Il est vrai que j’ai reçu de mon grand-père une formation et une éducation autour du vin « en continu ». Je le suivais comme son ombre, et toutes les ambiances, et toutes les senteurs de ma jeunesse, celles qui m’ont marqué, sont liées au raisin. Le raisin qui arrive à maturité, dégusté sur le cep, c’était l’avant goût du vin. Les effluves issues de la fermentation, qui s’échappaient de la cave à laquelle je n’avais pas accès alors, ont façonné mon odorat, ma sensibilité olfactive. Et lorsque j’ai dégusté la première gorgée de vin, j’étais prêt.

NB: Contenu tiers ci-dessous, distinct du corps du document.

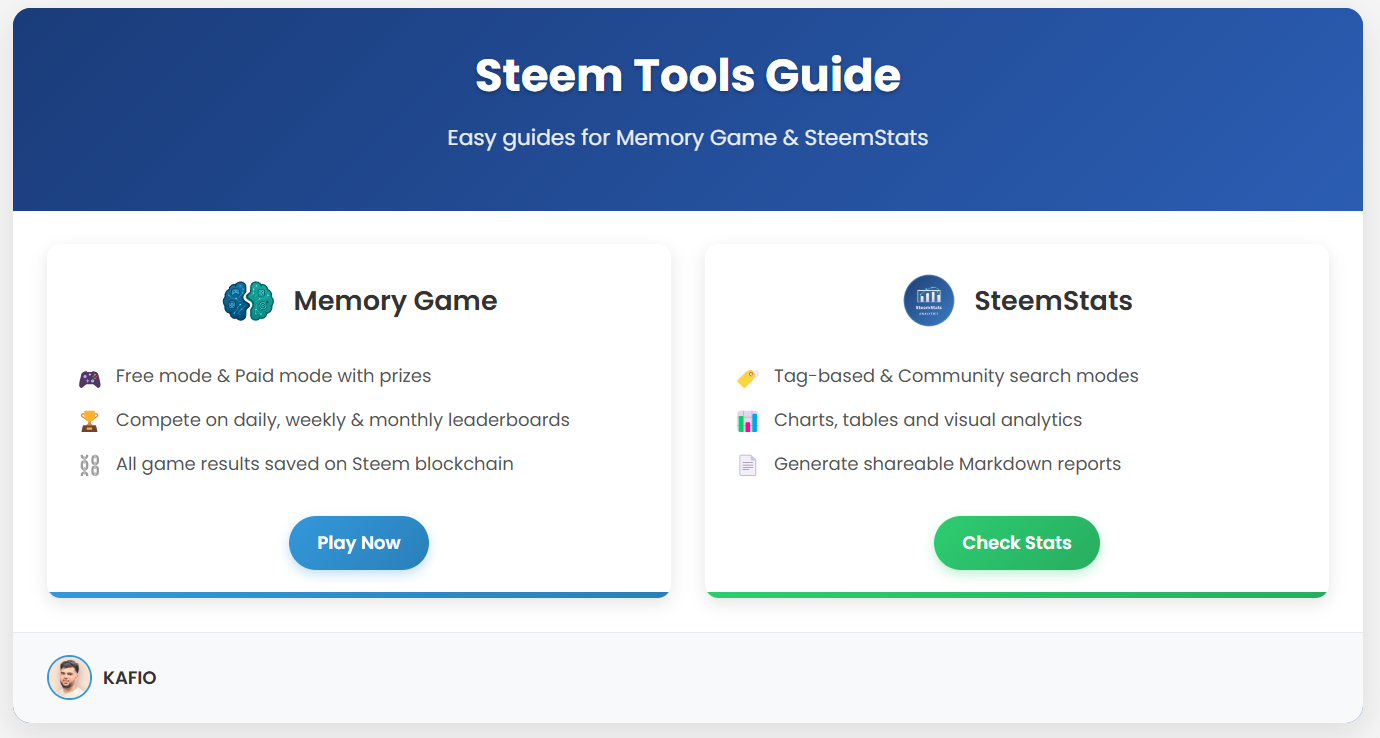Viewport: 1380px width, 738px height.
Task: Click the game controller icon
Action: 90,378
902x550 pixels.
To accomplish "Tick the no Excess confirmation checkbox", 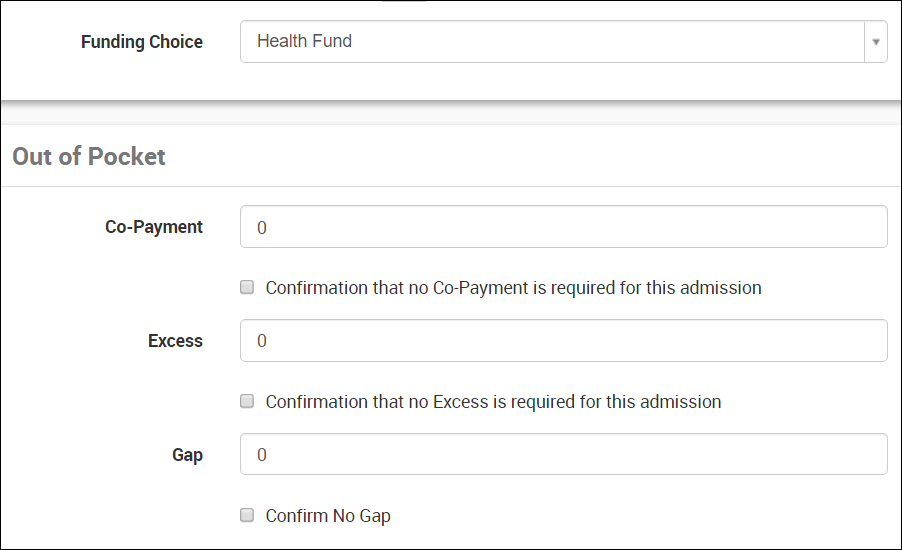I will (247, 402).
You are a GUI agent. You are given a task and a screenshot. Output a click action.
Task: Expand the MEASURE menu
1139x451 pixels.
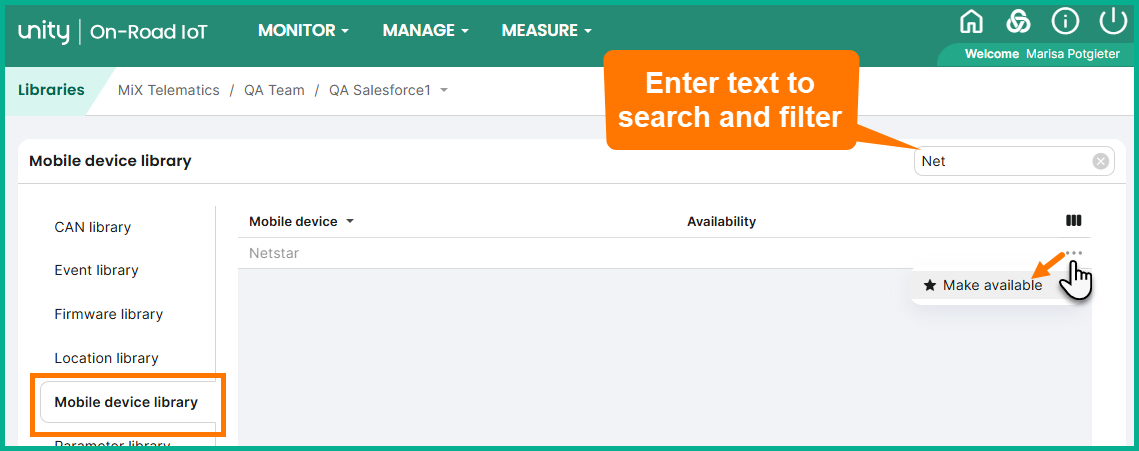click(x=546, y=31)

LMDS : Quels vins aimez-vous déguster, quelles sont vos plus belles dégustations?

Les vins Côtes du Rhône, sans hésitation !

Daniel sourit !
Je suis dégustateur depuis de nombreuses années, dégustateur des nouveaux millésimes en vue de la labellisation dans l’appellation AOC Côtes du Rhône.
Je me souviens d’une anecdote : Mon père aimait les vins de pays, les vins légers. Un de ses amis, un vigneron de Bordeaux, lui a fait goûter du vin de sa propriété. Il avait apprécié, à sa juste mesure, la qualité de cet excellent vin de Bordeaux, mais a conservé sa préférence pour certains Côtes du Rhône.
Je dois être un peu dans cette même lignée.
J’ai dégusté, et déguste souvent d’excellents vins, comme des Bourgogne, de très bons vins assurément, et j’aime découvrir le travail de mes confères et consoeurs.

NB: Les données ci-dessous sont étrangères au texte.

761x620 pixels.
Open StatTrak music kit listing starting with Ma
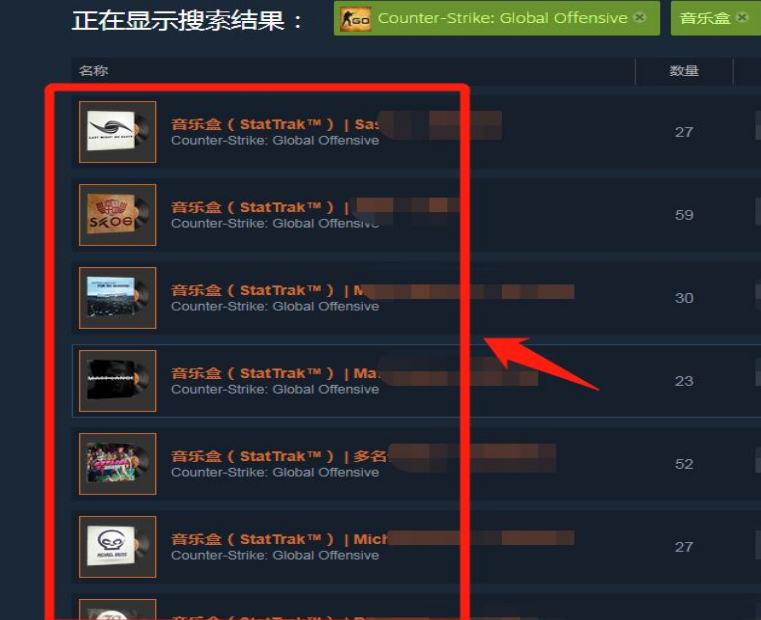pyautogui.click(x=275, y=373)
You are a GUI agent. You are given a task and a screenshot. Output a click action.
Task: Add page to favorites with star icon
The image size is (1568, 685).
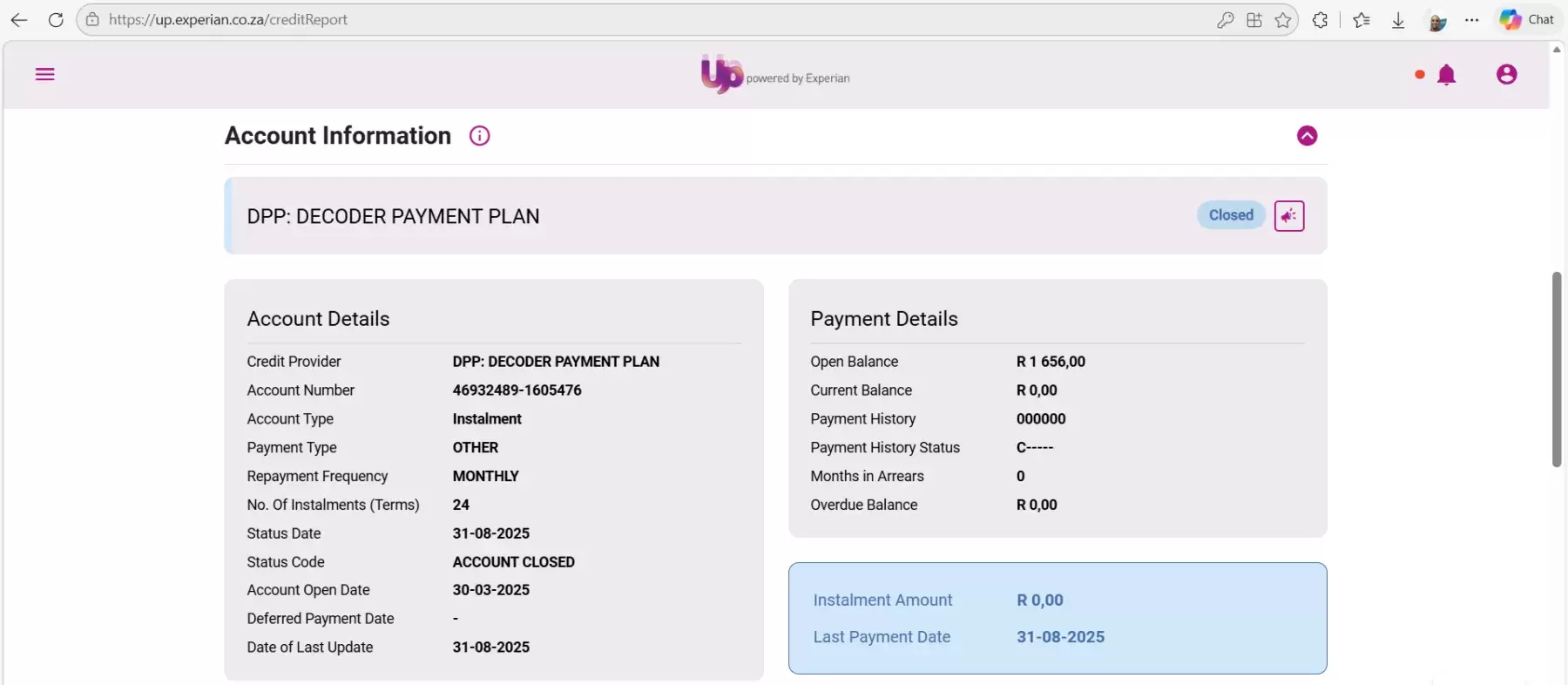(x=1282, y=20)
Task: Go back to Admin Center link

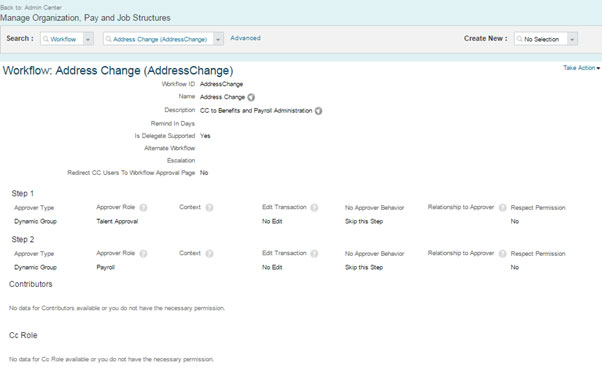Action: click(x=31, y=7)
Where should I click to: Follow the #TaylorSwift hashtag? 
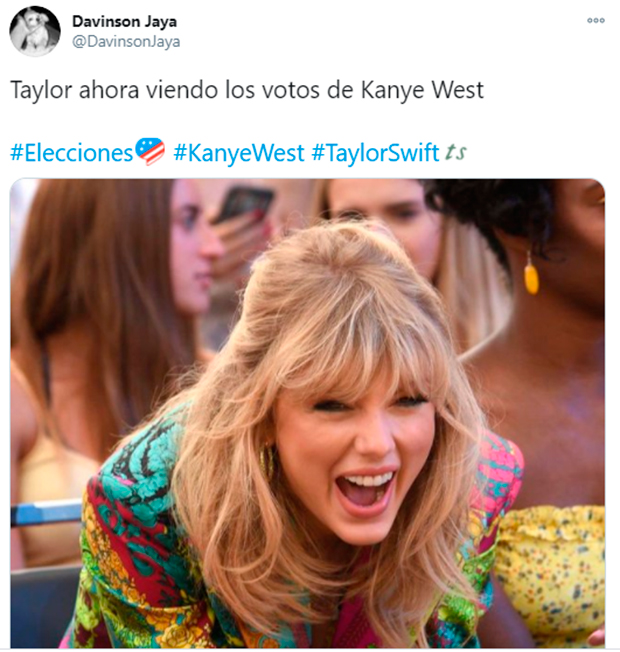coord(375,153)
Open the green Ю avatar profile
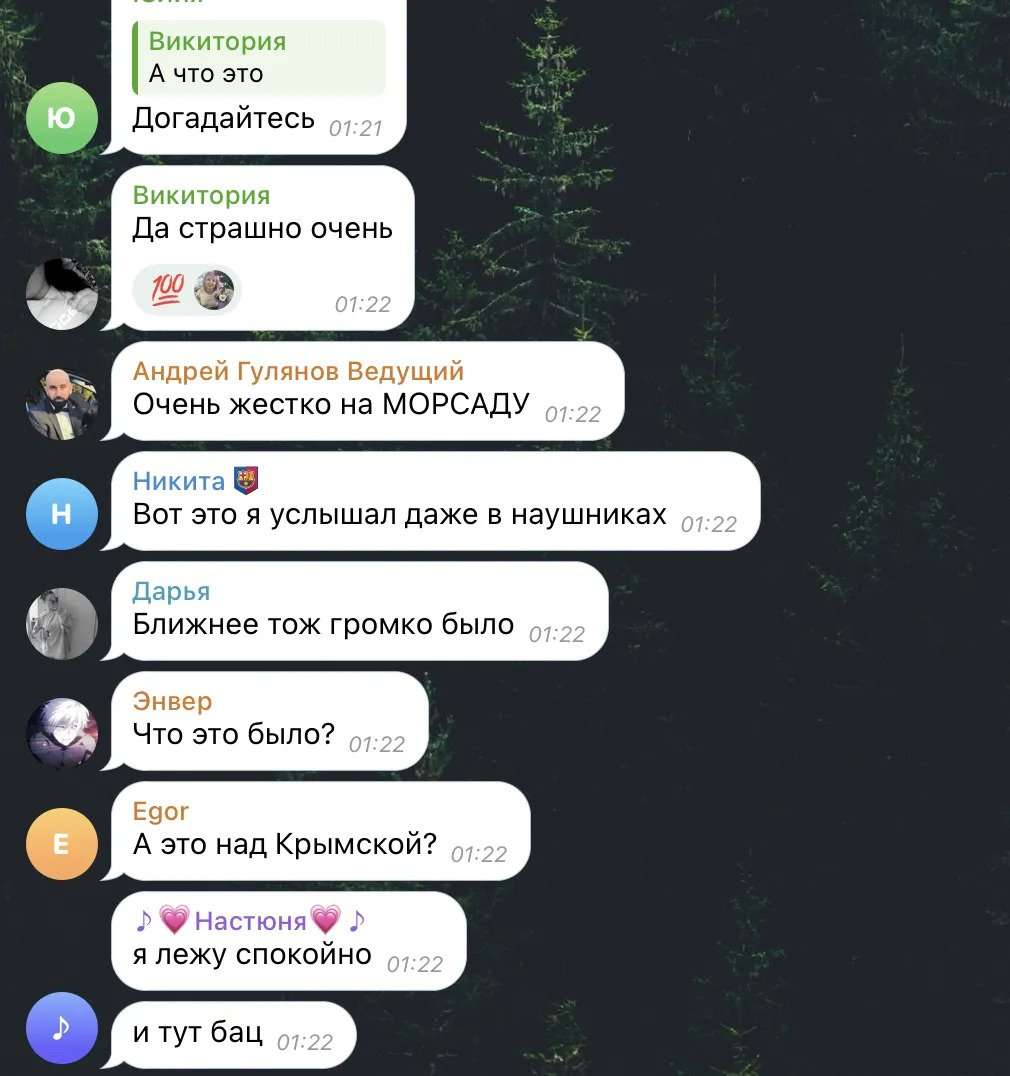This screenshot has height=1076, width=1010. point(62,118)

LMDS : Comment avez-vous décidé de reprendre le domaine ensemble, frère et soeur, et de l’agrandir?

Daniel :
Après mes études, je suis revenu au domaine, et ai travaillé en tant qu’ouvrier agricole

Marie-Françoise :
Et je travaillais en tant que secrétaire. Et puis notre frère Jean est parti et s’est lancé dans l’agriculture biologique, et la biodynamie sur d’autres parcelles familiales, pionnier lui aussi dans ces domaines dans la Drôme.

Au moment du partage des terres lors de la succession, Marie-Françoise et moi nous nous sommes associés et avons pérennisé l’aventure familiale : nous travaillons ensemble au sein du Domaine Le Garrigon depuis une trentaine d’années maintenant.